Écrivain autrichien (Prague 1884 – Bad Ischl 1957).

Maître du fantastique moderne, dans ses romans d'énigme, il met en scène une fatalité qui se vérifie à mesure même que les héros prétendent la déjouer, avec un obscur sentiment de culpabilité (la Troisième Balle, 1916 ; le Tour du cadran, 1918 ; le Marquis de Bolibar, 1920 ; le Maître du Jugement dernier, 1923 ; le Cavalier suédois, 1934). Son dernier roman, la Nuit sous le pont de pierre. Un roman du vieux Prague, 1953, témoigne de son enracinement dans la tradition pragoise et habsbourgeoise.

Peshitta

Nom donné à partir du xe s. à la version syriaque de la Bible.

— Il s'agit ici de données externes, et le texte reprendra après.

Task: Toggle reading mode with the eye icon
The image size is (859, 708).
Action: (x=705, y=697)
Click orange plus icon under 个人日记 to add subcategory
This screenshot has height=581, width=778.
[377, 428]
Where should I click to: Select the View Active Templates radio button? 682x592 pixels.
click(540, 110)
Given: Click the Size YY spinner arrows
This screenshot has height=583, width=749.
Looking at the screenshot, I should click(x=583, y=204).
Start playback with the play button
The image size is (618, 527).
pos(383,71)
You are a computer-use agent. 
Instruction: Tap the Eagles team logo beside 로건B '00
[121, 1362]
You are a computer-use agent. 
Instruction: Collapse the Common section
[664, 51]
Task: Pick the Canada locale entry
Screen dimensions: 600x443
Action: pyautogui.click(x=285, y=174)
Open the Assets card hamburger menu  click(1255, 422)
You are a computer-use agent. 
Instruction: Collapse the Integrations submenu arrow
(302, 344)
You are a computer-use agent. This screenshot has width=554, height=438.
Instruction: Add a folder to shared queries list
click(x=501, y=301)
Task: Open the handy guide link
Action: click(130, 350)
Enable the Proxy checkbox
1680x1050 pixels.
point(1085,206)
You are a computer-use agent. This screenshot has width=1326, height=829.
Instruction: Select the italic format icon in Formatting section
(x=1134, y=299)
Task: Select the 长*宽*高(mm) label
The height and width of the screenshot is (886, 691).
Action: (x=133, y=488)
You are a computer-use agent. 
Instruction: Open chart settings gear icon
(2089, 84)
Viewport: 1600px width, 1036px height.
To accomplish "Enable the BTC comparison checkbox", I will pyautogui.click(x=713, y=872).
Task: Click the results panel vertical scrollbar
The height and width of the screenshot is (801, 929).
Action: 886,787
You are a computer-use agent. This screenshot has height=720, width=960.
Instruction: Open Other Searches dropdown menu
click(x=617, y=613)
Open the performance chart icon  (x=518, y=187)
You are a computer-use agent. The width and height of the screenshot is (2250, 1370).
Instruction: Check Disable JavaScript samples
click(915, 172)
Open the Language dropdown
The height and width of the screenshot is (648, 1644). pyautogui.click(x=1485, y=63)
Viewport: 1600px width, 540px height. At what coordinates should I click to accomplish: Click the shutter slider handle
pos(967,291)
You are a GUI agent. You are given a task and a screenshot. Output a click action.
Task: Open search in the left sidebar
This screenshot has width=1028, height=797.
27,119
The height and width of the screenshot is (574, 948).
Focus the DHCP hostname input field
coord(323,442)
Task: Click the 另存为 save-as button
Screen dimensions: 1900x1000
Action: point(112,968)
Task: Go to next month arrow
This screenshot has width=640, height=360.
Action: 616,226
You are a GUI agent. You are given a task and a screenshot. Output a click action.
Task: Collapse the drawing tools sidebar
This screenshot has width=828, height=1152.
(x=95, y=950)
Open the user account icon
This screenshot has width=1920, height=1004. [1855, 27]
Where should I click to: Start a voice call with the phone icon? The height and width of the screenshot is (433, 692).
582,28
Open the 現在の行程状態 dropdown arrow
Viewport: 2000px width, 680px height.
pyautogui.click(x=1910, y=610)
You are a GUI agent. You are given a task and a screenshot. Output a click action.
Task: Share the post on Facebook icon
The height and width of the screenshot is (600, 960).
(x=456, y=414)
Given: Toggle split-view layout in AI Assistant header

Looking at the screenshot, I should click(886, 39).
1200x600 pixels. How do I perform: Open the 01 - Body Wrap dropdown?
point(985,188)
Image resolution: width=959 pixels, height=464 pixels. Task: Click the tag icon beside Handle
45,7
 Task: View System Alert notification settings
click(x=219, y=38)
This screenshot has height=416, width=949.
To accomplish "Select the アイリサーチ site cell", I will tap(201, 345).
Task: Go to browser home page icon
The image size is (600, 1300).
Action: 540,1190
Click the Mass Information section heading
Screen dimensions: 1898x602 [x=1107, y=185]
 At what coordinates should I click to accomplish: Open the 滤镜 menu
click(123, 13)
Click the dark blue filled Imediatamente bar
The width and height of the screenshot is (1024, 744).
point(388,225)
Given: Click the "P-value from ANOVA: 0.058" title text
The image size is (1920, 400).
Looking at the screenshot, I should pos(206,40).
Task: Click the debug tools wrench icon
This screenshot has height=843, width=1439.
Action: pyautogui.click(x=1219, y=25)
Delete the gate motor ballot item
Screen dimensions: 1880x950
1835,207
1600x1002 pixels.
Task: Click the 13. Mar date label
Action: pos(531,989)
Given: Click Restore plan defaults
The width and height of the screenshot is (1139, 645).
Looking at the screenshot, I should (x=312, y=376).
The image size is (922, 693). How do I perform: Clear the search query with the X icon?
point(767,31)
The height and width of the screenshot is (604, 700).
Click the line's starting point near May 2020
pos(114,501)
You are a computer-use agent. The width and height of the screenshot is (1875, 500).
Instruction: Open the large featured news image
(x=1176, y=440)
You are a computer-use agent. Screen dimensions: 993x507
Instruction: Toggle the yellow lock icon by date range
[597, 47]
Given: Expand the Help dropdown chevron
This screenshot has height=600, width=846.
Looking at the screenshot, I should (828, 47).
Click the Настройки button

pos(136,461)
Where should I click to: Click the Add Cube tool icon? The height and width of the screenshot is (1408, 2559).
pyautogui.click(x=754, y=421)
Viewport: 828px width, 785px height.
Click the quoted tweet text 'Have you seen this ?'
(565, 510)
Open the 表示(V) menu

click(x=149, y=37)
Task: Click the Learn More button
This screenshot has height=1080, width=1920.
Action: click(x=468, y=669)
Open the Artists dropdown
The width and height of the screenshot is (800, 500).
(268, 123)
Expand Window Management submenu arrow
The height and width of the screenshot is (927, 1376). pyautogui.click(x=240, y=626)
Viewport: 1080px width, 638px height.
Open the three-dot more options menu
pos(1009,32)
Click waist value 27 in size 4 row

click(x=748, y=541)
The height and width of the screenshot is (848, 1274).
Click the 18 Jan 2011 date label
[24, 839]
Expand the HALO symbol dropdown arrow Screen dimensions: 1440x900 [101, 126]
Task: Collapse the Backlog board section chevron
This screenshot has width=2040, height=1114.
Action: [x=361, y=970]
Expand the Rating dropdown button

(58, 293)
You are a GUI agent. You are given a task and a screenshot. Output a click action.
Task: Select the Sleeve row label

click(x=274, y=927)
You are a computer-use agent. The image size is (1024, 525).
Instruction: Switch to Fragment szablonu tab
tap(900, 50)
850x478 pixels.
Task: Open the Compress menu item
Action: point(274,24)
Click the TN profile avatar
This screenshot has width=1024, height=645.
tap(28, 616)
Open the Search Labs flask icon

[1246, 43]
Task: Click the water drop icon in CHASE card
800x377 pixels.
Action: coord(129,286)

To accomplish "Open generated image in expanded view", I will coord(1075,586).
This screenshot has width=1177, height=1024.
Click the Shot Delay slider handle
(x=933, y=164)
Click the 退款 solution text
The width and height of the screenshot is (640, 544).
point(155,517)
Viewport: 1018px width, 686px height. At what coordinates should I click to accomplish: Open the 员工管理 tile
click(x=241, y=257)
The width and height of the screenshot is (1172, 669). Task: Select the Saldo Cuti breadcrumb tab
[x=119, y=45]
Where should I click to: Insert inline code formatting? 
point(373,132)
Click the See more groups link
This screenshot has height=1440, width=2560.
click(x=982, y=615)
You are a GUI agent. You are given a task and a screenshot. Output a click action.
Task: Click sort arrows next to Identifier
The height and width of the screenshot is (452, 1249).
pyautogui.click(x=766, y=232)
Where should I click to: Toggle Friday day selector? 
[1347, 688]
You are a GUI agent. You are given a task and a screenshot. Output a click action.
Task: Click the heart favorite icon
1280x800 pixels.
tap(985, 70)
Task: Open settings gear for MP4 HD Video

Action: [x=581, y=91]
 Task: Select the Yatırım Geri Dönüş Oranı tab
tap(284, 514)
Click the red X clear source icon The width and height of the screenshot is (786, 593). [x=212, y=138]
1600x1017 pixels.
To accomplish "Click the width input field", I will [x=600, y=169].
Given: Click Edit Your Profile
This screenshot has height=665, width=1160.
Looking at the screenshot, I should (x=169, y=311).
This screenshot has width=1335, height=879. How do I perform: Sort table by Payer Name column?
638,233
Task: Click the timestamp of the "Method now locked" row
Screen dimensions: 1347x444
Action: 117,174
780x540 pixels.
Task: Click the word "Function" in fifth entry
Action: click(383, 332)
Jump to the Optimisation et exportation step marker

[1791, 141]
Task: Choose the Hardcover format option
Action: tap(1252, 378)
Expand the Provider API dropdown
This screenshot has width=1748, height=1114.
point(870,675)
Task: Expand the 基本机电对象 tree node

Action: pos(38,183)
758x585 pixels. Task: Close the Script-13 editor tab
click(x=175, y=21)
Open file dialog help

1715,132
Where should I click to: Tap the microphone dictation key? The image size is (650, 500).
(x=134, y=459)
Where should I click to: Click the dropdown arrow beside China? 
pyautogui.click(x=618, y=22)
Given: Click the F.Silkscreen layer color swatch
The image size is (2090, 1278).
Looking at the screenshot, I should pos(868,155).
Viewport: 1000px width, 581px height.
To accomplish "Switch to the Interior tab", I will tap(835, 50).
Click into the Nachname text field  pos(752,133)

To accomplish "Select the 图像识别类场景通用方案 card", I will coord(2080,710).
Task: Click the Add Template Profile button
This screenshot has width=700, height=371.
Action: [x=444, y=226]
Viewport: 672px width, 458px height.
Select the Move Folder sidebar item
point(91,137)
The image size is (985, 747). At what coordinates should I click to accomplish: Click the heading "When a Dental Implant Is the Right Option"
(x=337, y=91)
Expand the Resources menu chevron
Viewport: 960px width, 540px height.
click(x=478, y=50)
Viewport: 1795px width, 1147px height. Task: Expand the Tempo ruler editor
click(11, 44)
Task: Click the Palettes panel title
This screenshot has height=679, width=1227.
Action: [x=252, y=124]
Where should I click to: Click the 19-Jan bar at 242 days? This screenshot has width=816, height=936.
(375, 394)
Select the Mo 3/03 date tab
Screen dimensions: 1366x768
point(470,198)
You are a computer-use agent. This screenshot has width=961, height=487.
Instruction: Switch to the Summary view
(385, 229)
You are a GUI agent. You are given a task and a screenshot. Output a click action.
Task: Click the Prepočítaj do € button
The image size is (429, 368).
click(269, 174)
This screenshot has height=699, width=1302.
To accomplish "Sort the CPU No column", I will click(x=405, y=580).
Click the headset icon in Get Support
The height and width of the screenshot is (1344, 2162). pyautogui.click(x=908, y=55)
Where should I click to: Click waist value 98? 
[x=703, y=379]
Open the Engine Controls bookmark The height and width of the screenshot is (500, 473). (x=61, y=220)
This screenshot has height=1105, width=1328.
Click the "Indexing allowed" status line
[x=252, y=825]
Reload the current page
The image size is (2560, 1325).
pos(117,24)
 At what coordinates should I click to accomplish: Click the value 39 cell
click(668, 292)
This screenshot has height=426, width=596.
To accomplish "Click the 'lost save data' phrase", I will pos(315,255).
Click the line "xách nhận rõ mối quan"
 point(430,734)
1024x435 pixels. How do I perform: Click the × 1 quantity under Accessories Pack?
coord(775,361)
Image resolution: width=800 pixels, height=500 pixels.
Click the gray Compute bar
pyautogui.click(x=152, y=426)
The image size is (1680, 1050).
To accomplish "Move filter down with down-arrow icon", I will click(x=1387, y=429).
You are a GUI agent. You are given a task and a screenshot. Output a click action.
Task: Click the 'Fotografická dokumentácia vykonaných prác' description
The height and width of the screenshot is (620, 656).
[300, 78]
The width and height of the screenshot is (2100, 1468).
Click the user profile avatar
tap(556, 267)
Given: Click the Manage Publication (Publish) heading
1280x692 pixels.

L'Ancien Testament se constitua par étapes, dès le IIe s. : les livres les plus anciennement établis furent le Pentateuque, les Prophètes et les Psaumes, et les derniers, les Chroniques, Esdras-Néhémie et Esther. La traduction se fit à partir de l'hébreu, sous l'influence, pense-t-on, des targums araméens, et révisée selon les Septante. Pour le Nouveau Testament, bien qu'il existât une ancienne version de la Peshitta, celle-ci ne devint officielle qu'après la réforme de Rabboula, au Ve s. Les épîtres de Pierre et de Jean et l'Apocalypse n'entrèrent dans le canon qu'au VIe ou VIIe s.

Pessanha (Camilo)

Poète portugais (Coïmbre 1867 – Macao 1926).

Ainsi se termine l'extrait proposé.